Gary Collier last edited by
I recently completed a cyber security training class mandated by the company I work for. I learned that installation of unpaid and unlicensed software is prohibited. I have used Notepad++ for near 20 years and fear losing access to this amazing tool. Paid competitor alternatives are inferior to Notepad++. How about offering a paid-for-license to these mega-companies to address enhanced cyber concerns?
Michael Vincent last edited by
@Gary-Collier said in License Fee:
unpaid and unlicensed software
Those can be mutually exclusive. Notepad++ does have a license. I think you mean installing “unpaid software that requires a license” - like letting “free-trials” run past expiration and keeping the software.
DISCLAIMER: I am not a lawyer.
PeterJones last edited by
It is licensed, as
Having a paid version would require that Don would have to figure out tax liability for the paid licenses. I doubt he’d want to do that.
Having a paid version would imply a level of support that Don isn’t likely willing to personally give, as he leaves “support” for this free product up to us fellow-users of the product.
Having a paid version implies a level of liability that I doubt Don would want to take on.
Having a paid version would require Don to hire a lawyer to make sure that he wasn’t running afoul of any of the issues I brought up above, plus any issues that I wasn’t able to think of that a good lawyer could.
Having a paid version might give a foolish I.T. department a false sense of security, despite the fact that “paid” software isn’t any more inherently secure than free software. Whereas having free-and-open-source software allows anyone, including a wise I.T. department, the ability to look at the source code directly, and determine for themselves what security implications are involved.
Being “paid” has a bunch of downsides to Don, and likely wouldn’t be worth the hassle to him for the tiny benefit to him.
(This community is made up of Notepad++ users, including myself. If the @-username of a poster isn’t donho, they don’t speak for or represent Don. And Don rarely comments in anything but Announcements, and the occasional Humor post where he posts a meme then goes away again.)
Lycan Thrope last edited by
In addition to the wise musings of others on here, I believe the point they were making to you is that unpaid/unlicensed by the company, software. Doing so exposes them to liability and fines in addition to possible viruses for having unpaid/unlicensed software on their systems.
As @PeterJones points out, Notepad++ does have a license and it explains the software’s parameters for it’s use. If an IT department accepts that liability, they are free to allow the users of their system to use it, at their peril, not NPP’s.
Notepad++ does have a license and it explains the software’s parameters for it’s use . . .
To be clear, the GPL is not an End User License Agreement. The convention of asking users to “accept” the GPL has no contractual force, according to the GPL’s own authors: https://www.gnu.org/licenses/gpl-faq.html#ClickThrough
If an IT department accepts that liability, they are free to allow the users of their system to use it, at their peril, not NPP’s.
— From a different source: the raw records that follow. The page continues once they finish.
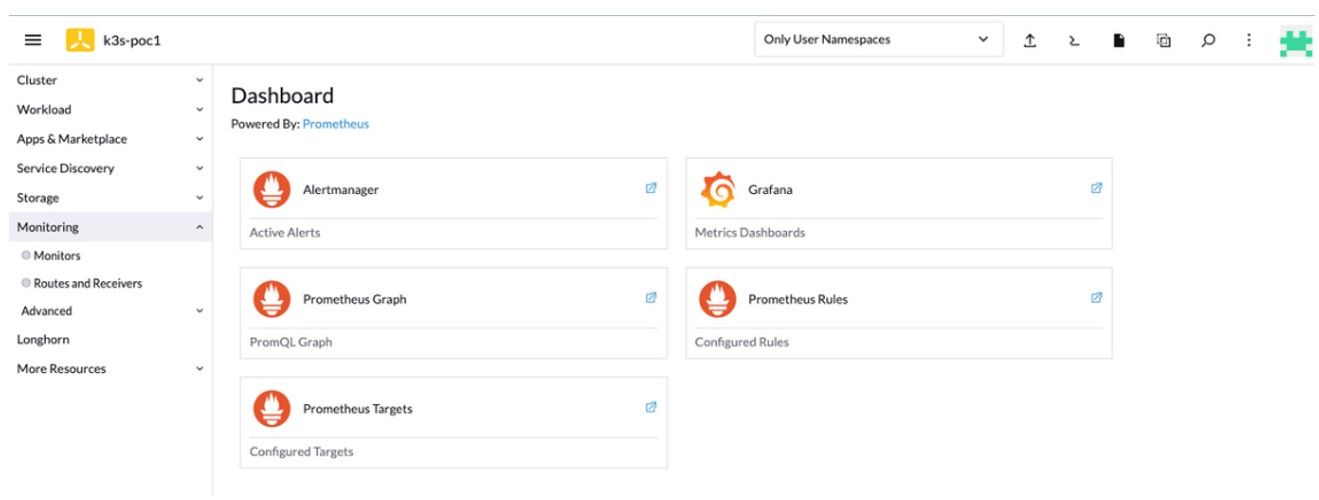Click the green user avatar icon
This screenshot has height=500, width=1319.
[1295, 41]
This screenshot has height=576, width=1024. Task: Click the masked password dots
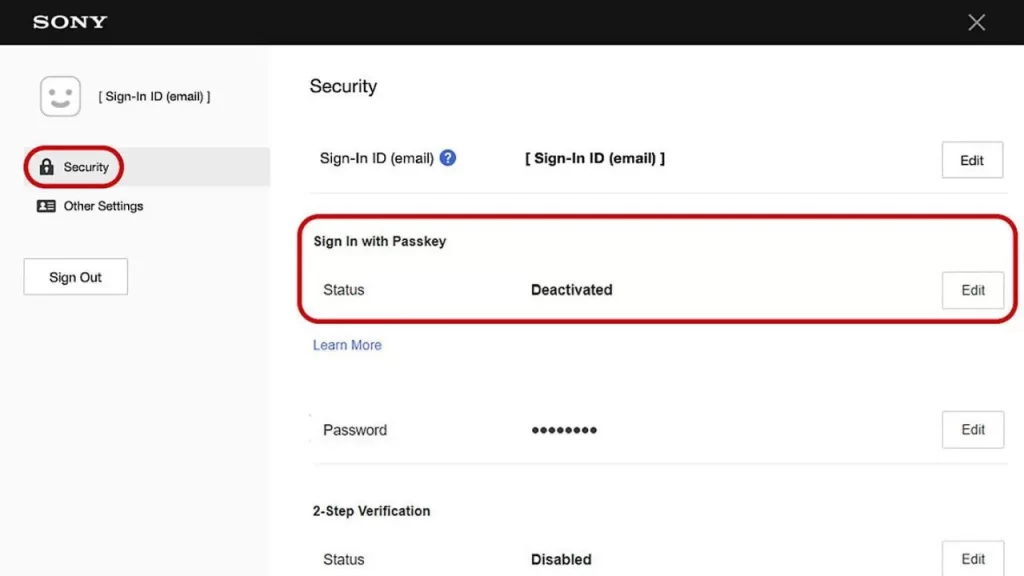(564, 430)
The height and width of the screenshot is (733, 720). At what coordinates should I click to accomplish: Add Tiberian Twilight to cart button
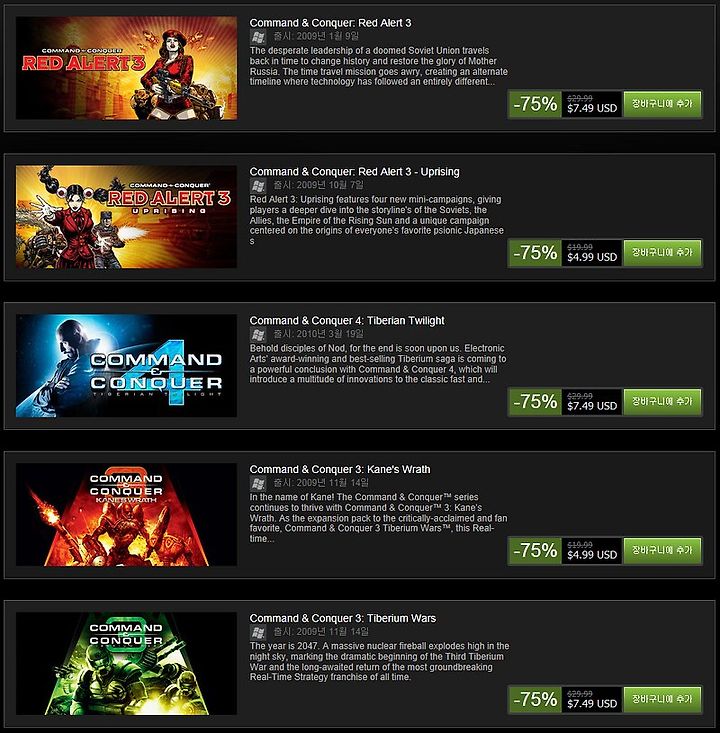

This part is absolutely right. I would only add that nothing in the GPL prevents IT departments from developing their own “locked down” fork of Notepad++, or even a commercial version, provided they publish the source code.
Coises last edited by
@Gary-Collier said in License Fee:
installation of unpaid and unlicensed software is prohibited.
Who (allegedly) prohibits it? If it is an entity within your company, perhaps a more fruitful avenue would be to ask them to clarify their position on Free and Open Source Software, as the policy you were taught appears ambiguous. If the intent is to claim that it is prohibited by law, then the training material should be clarified, as it can be misunderstood to encompass Free and Open Source Software (installation of which is most certainly not prohibited by law).
Note that not all free software is Free and Open Source Software. Some products are free for personal use but require a license when used in business, government, etc. The trainers might have intended to indicate that it is your responsibility to be sure any software you install does not require a license to be used in the applicable context, even if it would be free for your personal use. Clarification would still be in order.